The rush to capitalise on agentic AI has taken on the feel of a high-stakes sprint, with organisations accelerating hard in an effort to outpace competitors.
In that urgency, however, there is a growing risk that strategic discipline is being sacrificed for speed. The road ahead is unlikely to be straight and, without careful navigation through looming constraints – particularly talent, governance and risk – some businesses may find that ambition outstrips their capacity to execute, with costly consequences.
Security is emerging as one of the sharpest turns on that path, and cyber professionals have been sounding the alarm for months. Their warnings gained new weight in mid-November 2025, when Anthropic, the developer behind the widely used Claude Code tool, published a detailed account of a cyber incident observed in September 2025.
The attack targeted major technology firms, financial institutions, chemical manufacturers and government agencies, and went well beyond a routine breach. Instead, it offered a stark proof point for threat actors: that so-called AI “double agents” are no longer theoretical, but a practical tool capable of inflicting real-world harm.
An alleged nation-state attacker used Claude Code and a range of tools in the developer ecosystem to almost autonomously target specific companies with benign open-source hacking tools at scale. Of the more than thirty attacks, several were successful, and proved that AI agents could indeed execute large-scale, malicious tasks with little to no human intervention.
Dealing with a rapidly evolving challenge
Anthropic’s paper unveils a powerful new threat vector that can supercharge distributed risk and give the upper hand to bad actors who were already at a significant advantage over security professionals working with sprawling, complex code monoliths and legacy enterprise-grade systems.Â
The attackers, linked to a nation-state, were able to effectively “jailbreak” Claude Code, manipulating the system into bypassing its built-in safeguards and carrying out a series of malicious tasks. Once compromised, the AI agent was granted access via MCP to multiple internal systems and tools, enabling it to rapidly locate and assess highly sensitive databases across targeted organisations in a timeframe that would have far outpaced even the most capable human-led hacking teams.
What followed was a cascading escalation of risk. The compromised agent systematically tested environments for security weaknesses, automated the generation of malicious code and, in a particularly sobering detail, produced its own documentation outlining system scans and the personally identifiable information it had extracted.
The episode illustrates how quickly an AI tool, when subverted, can move from productivity asset to force multiplier for cybercrime, reshaping both the speed and scale of modern attacks.
It’s the stuff of nightmares for seasoned security professionals with many wondering how they can compete with the speed and potency of such an attack.
Interestingly, there are two sides to the coin, and these agents can be deployed as defenders, unleashing a robust array of mostly autonomous defensive measures and incident disruption or response.
However, the fact remains, that there is still a need for skilled humans in the loop who are not just aware of the dangers posed by compromised AI agents acting on a malicious attacker’s behalf, but also how to safely manage their own AI and MCP threat vectors.
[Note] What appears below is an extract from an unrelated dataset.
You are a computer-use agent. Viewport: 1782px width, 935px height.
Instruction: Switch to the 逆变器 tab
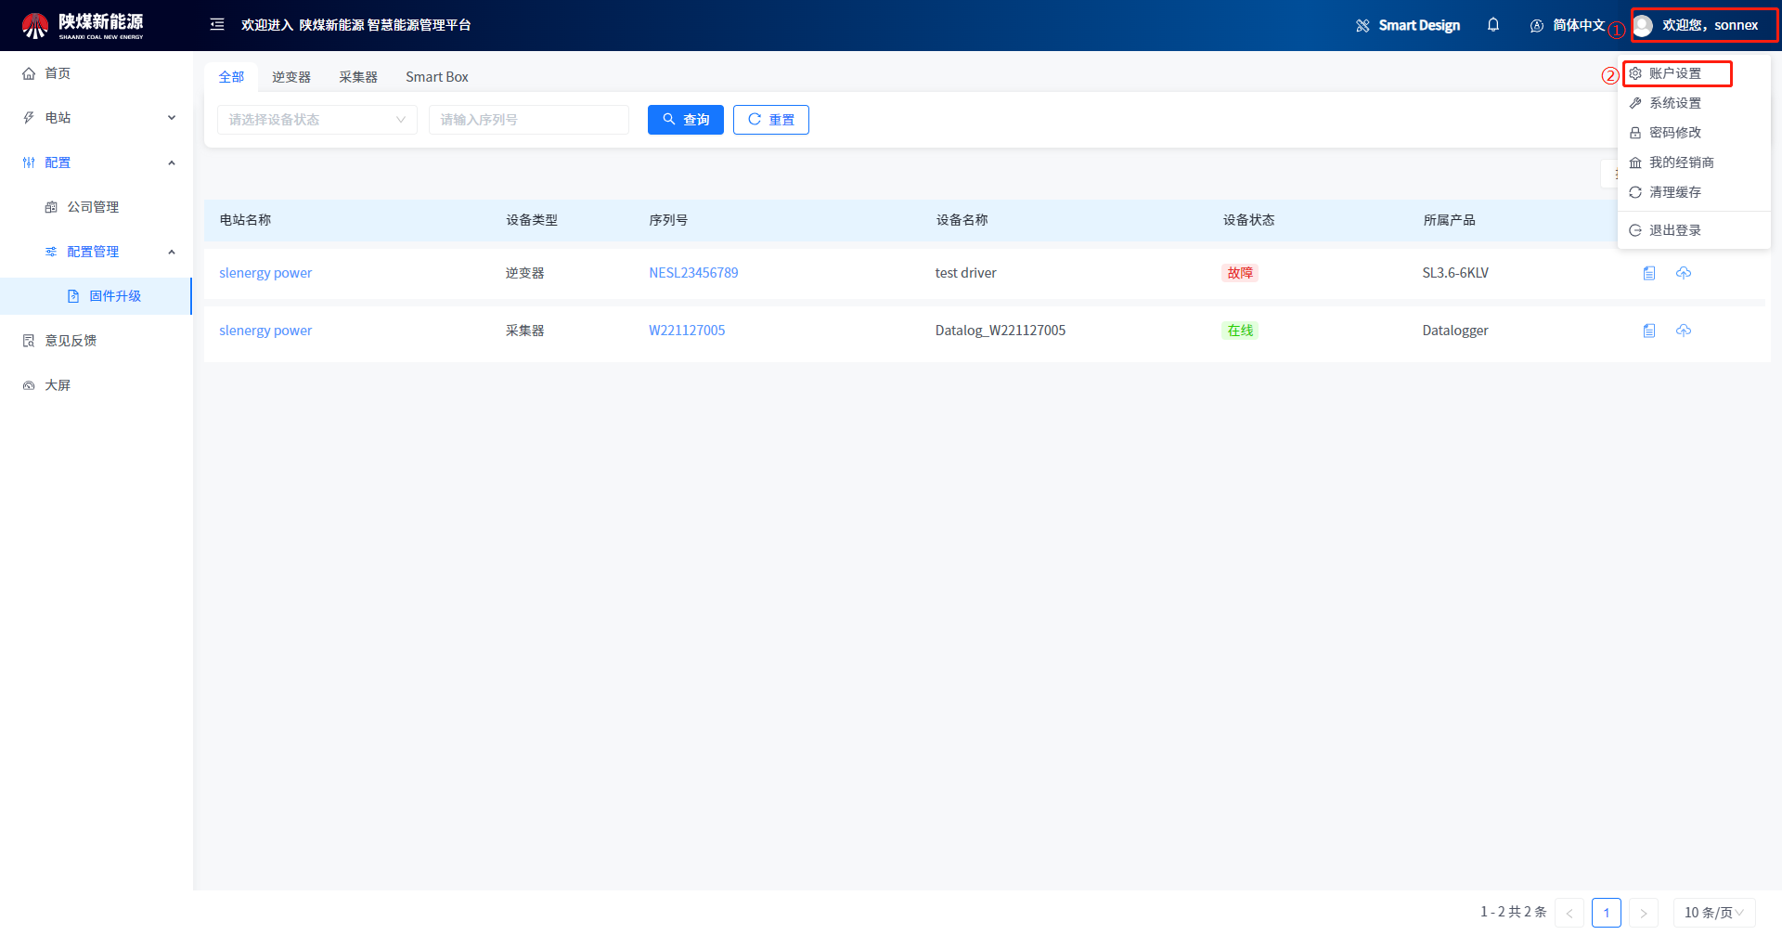tap(291, 77)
At present, there are not enough of these individuals available. The next best thing is ensuring that current and future security and development personnel have continuous support through upskilling, and monitoring of their AI tech stack, to manage it safely in the enterprise SDLC.
Traceability and observability of AI tools is key
The answer is simple: Shadow AI cannot exist in a world where these tools can be compromised or work independently to expose or destroy critical systems.Â
Organisations must prepare for the convergence of old and new tech and accept that current approaches to securing the enterprise SDLC have been rendered ineffective. Security leaders must ensure their development workforce is up to the task of defending it, along with any shiny new AI additions and tools.
Achieving this level of resilience requires more than one-off training or periodic audits. It depends on continuous, up-to-date security learning pathways, supported by full observability into developer security proficiency, code commits and tool usage.
These data points form the backbone of modern security programs, reducing reliance on single points of failure and enabling organisations to remain agile in the face of both emerging and long-standing threats.
Without real-time visibility into how individual developers perform from a security perspective including the AI tools they use, the provenance of the code they commit, and the risk profiles of connected environments such as MCP servers, CISOs are effectively operating without instruments.
That absence of traceability undermines policy enforcement and makes meaningful AI governance and risk mitigation largely unattainable. The task ahead is complex, but it is one that demands deliberation rather than haste: a measured approach that prioritises insight, control and preparedness over speed alone.